Fox parent News Corp. looks as if it’s about to follow Time Warner and TCI to the bond markets to restructure its balance sheet at lower interest rates.

The company announced Friday that it has filed a shelf registration with the Securities & Exchange Commission to permit the offering from time to time of up to $ 2 billion in new bonds.

In a press release, the company said the debt securities may be senior, senior subordinated or subordinated.

Time Warner and TCI also have tapped the bond markets so far this year with at least one $ 1 billion offering apiece. Unlike those two companies, however, News is not rated investment grade by either Moody’s Investors Service or Standard & Poor’s. Last October, the company offered $ 850 million of seven-year and 12-year bonds, scaled back from $ 1 billion, which were rated junk by both agencies. The offering sunk in a market oversupplied by junk bonds.

Low interest a key

While the bond market may be more receptive to the company’s next issue, it is vital for News to position itself to take advantage of the current low interest rate environment. The market window for low rates could rapidly change due to investor uncertainties over policies that could be adopted by the new presidential administration and its impact on the long-term interest environment. “News is just getting its house in order,” said Mark Riley, a principal of Grippo and Riley, a money management firm.

News has been actively restructuring its balance sheet for the past two years by issuing new debt, renegotiating its bank loans, and selling assets. The company successfully sold $ 700 million in new stock last fall.

News Corp. has until February 1994 to repay the $ 2.5 billion that it owes banks. Another $ 3.2 billion payment comes due in 1997. Currently, the company has $ 7 billion-plus in debt, most of it to banks.
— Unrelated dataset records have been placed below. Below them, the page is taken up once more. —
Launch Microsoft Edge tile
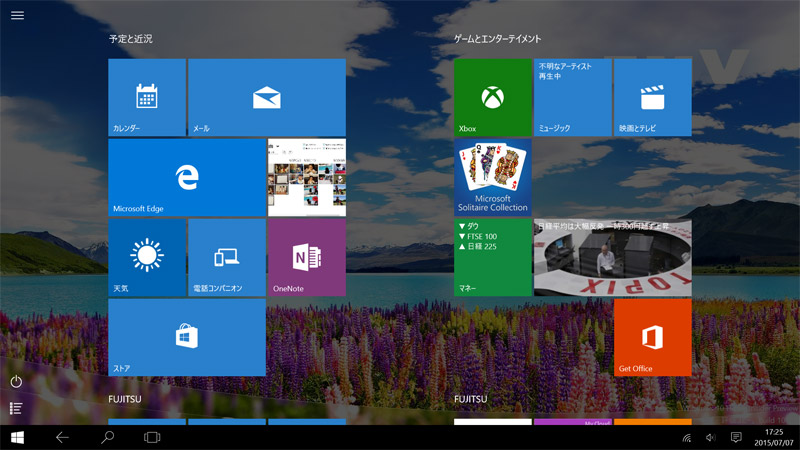Image resolution: width=800 pixels, height=450 pixels. 186,177
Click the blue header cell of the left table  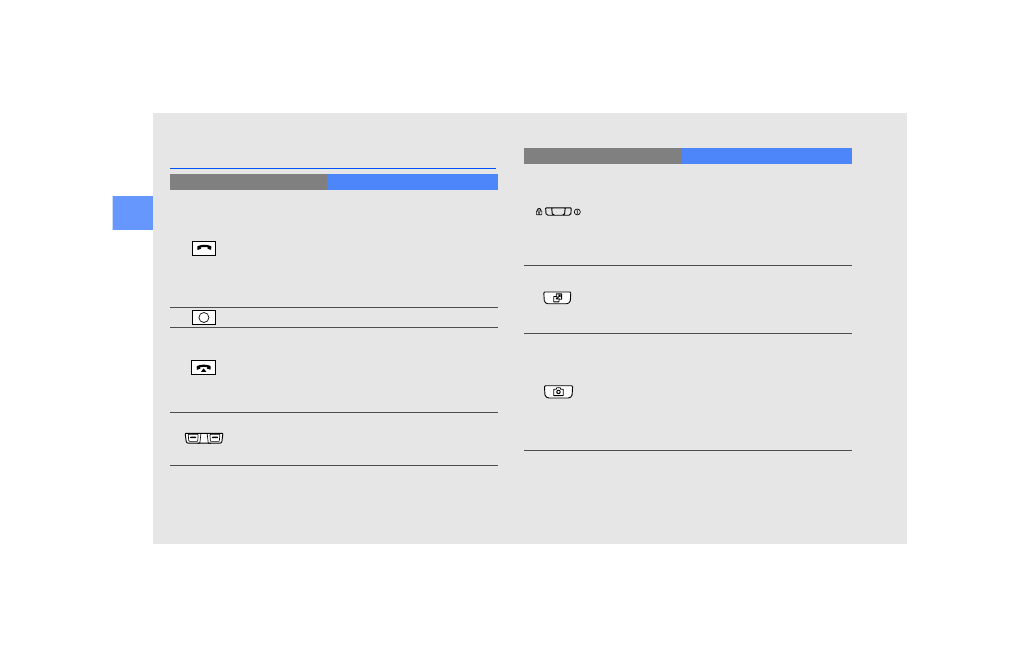pyautogui.click(x=412, y=182)
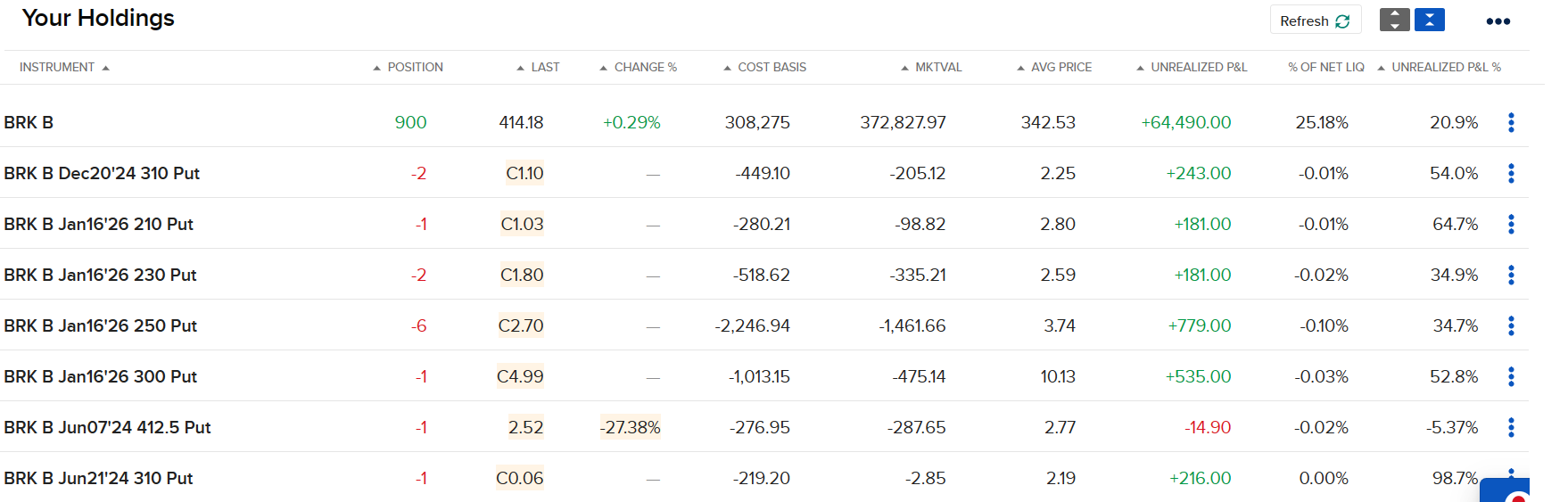Click the Avg Price column header
Image resolution: width=1568 pixels, height=502 pixels.
(x=1060, y=67)

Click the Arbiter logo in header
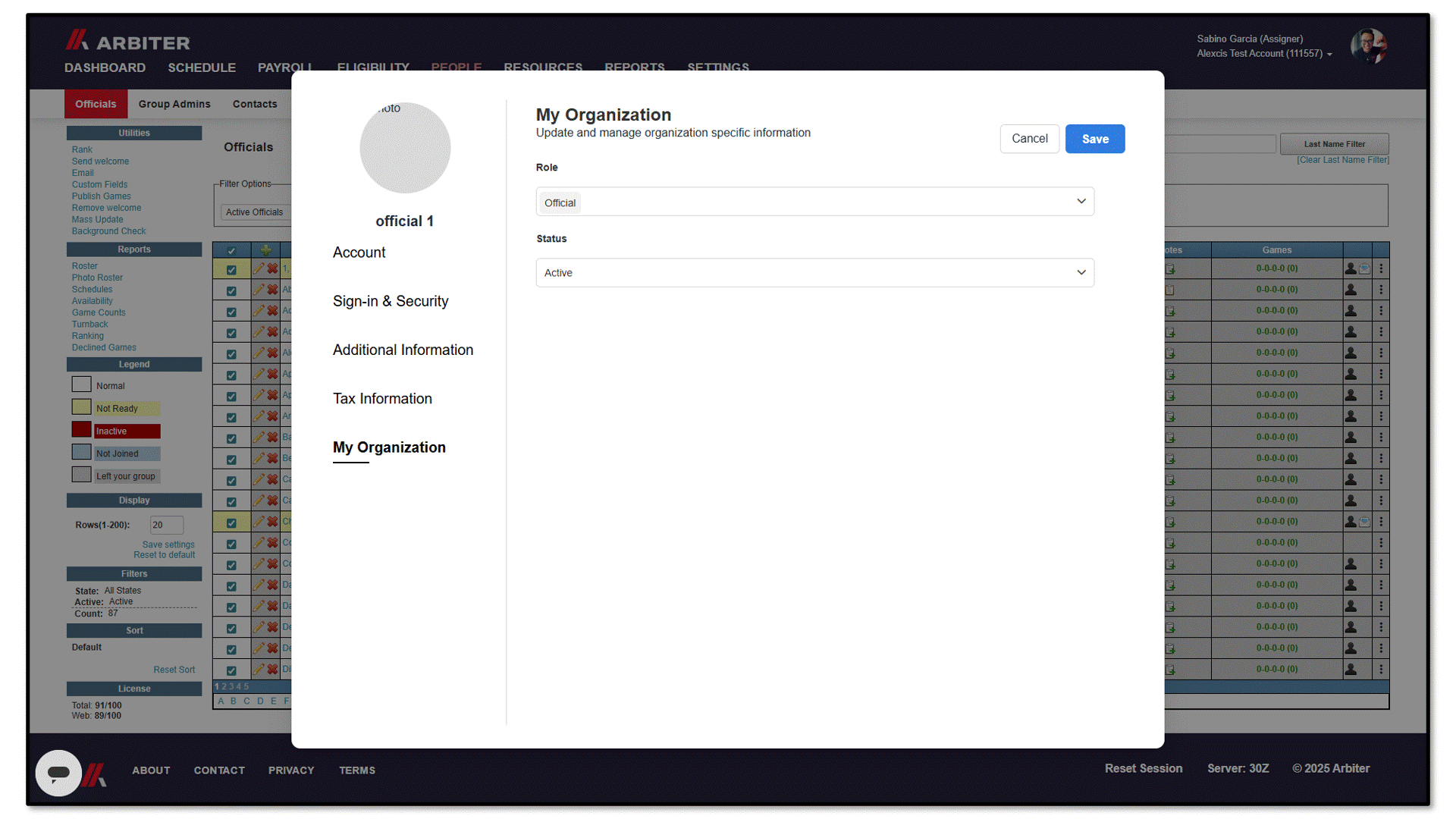pos(127,41)
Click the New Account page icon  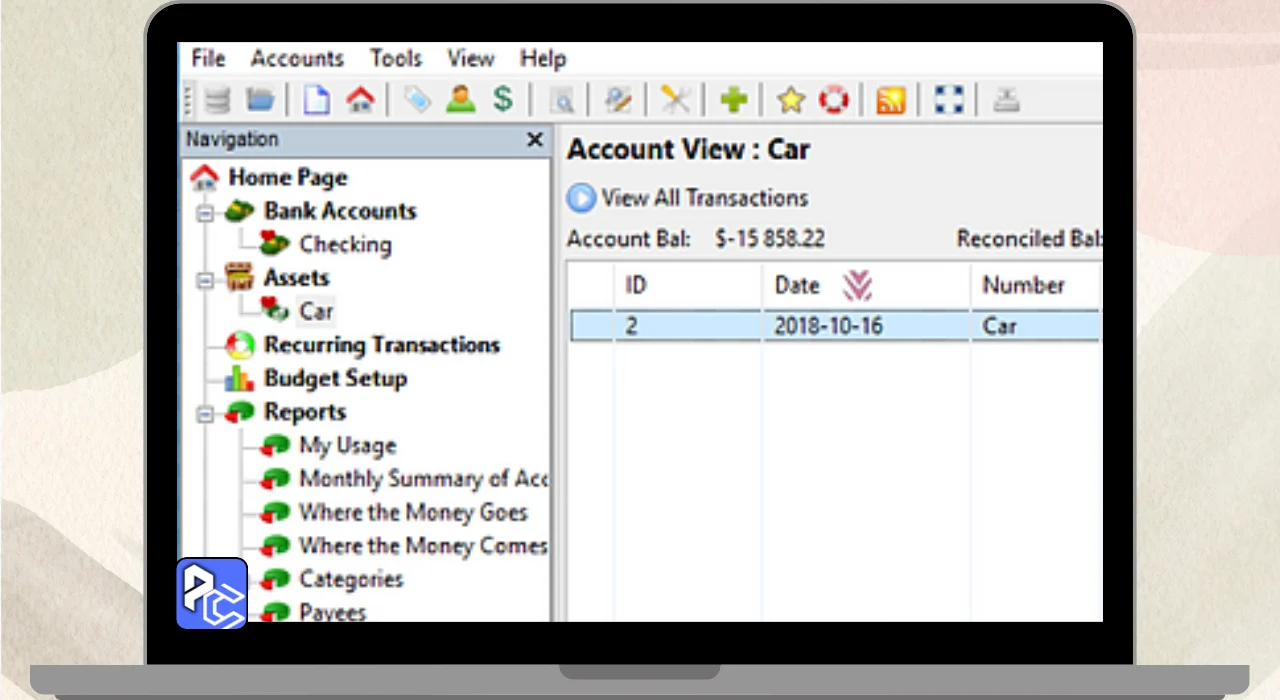point(316,100)
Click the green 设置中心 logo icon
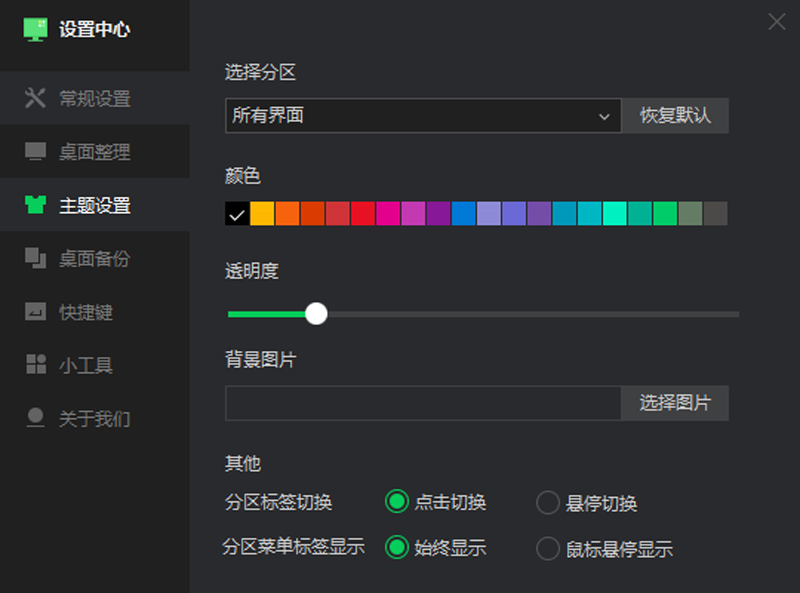 35,29
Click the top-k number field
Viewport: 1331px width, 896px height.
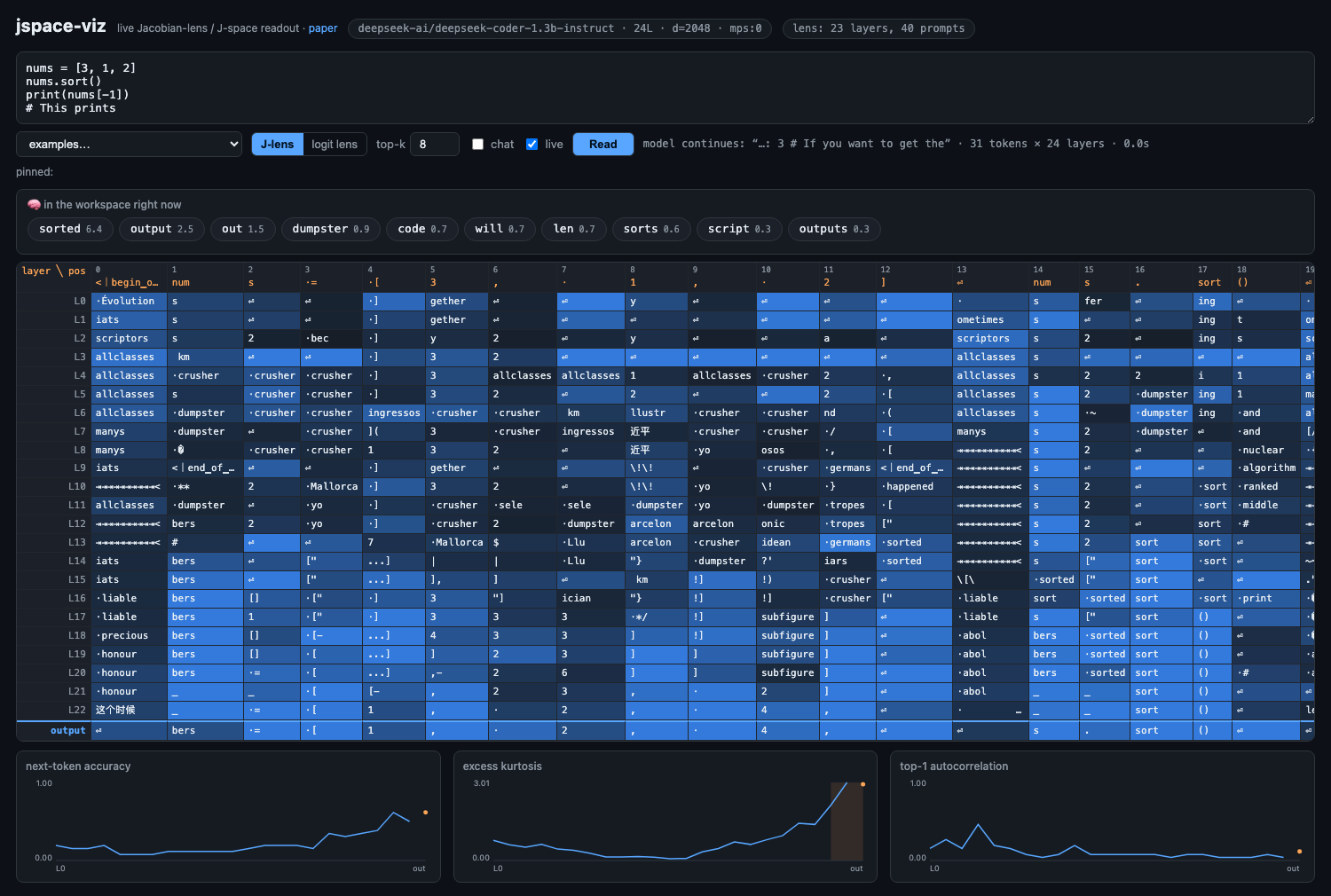click(x=435, y=144)
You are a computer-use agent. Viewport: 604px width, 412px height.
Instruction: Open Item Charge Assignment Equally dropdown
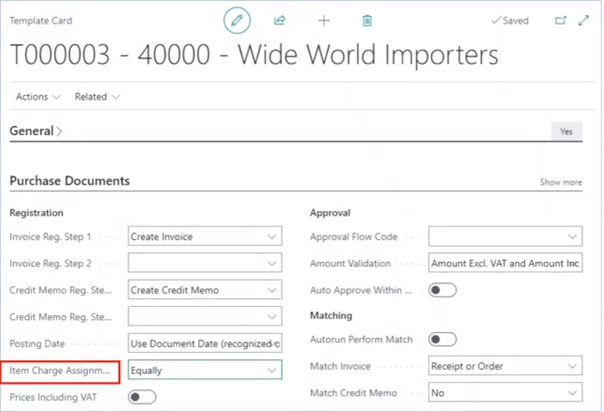(x=205, y=370)
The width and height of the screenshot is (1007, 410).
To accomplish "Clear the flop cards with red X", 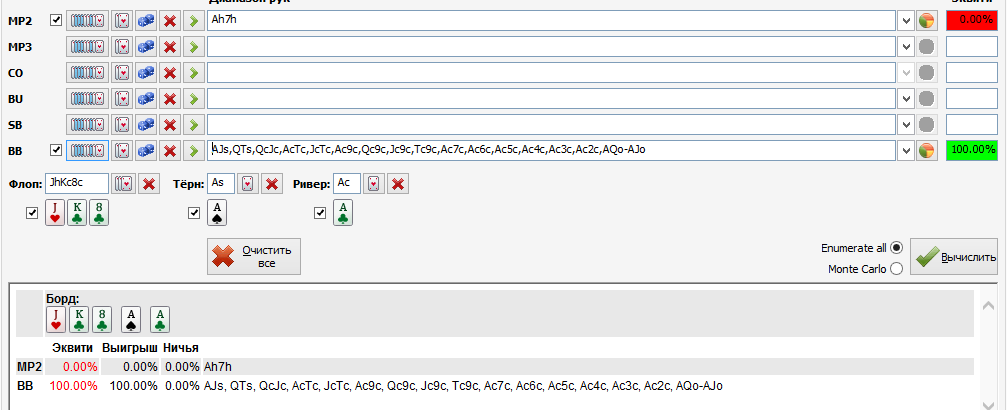I will point(148,184).
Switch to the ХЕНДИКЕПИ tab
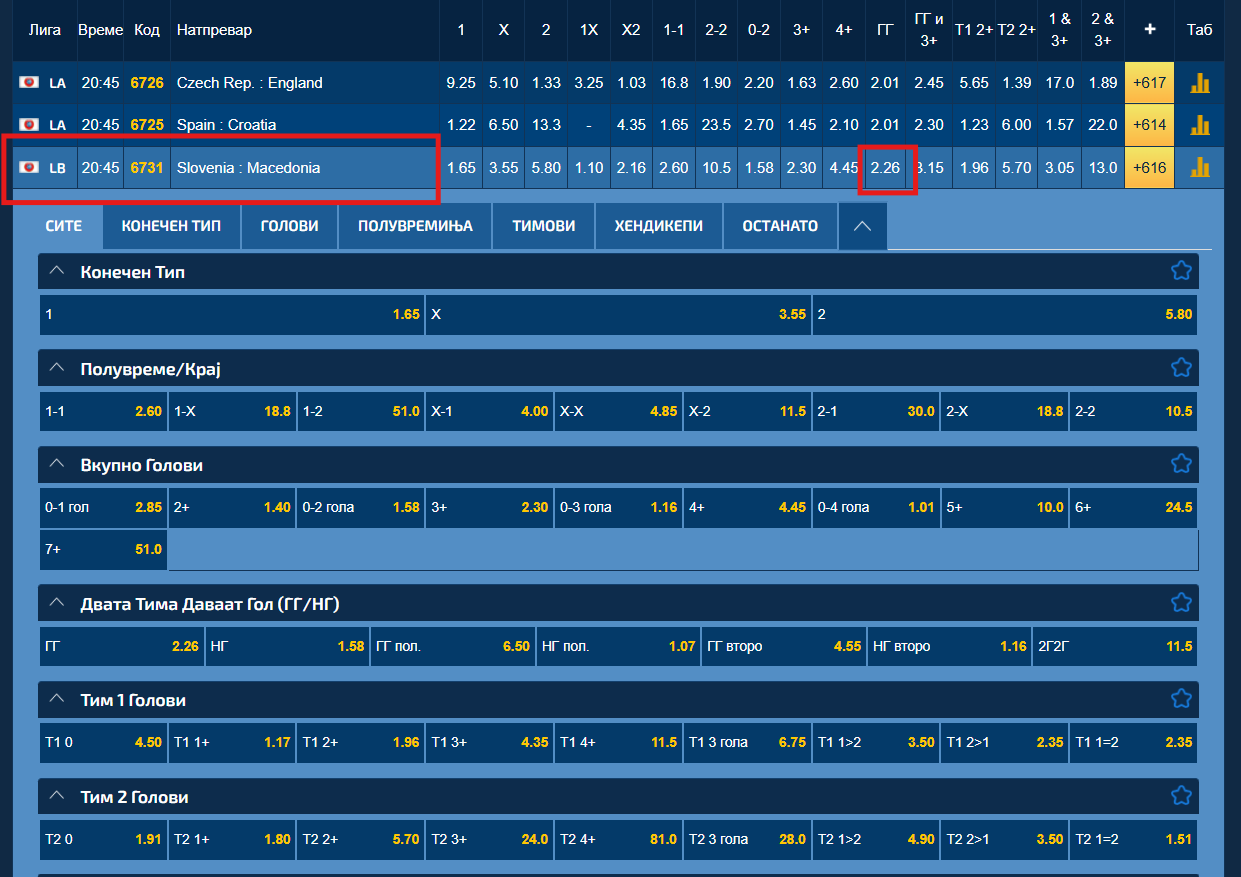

For its latest fiscal year, which ended in June, 1992, the company paid out net $ 678 million in annual interest. That results for an overall interest rate of about 9.7% on its debt holdings.

The company could end up saving significantly on this amount by locking in fixed rates through new bond offerings. Riley estimated that News could finance new debt at coupons comparable to those of the Time Warner issue this past week. TW financed a $ 500 million offering of seven-year notes with a coupon of 7.95% and another $ 500 million of five-year notes at 7.45%.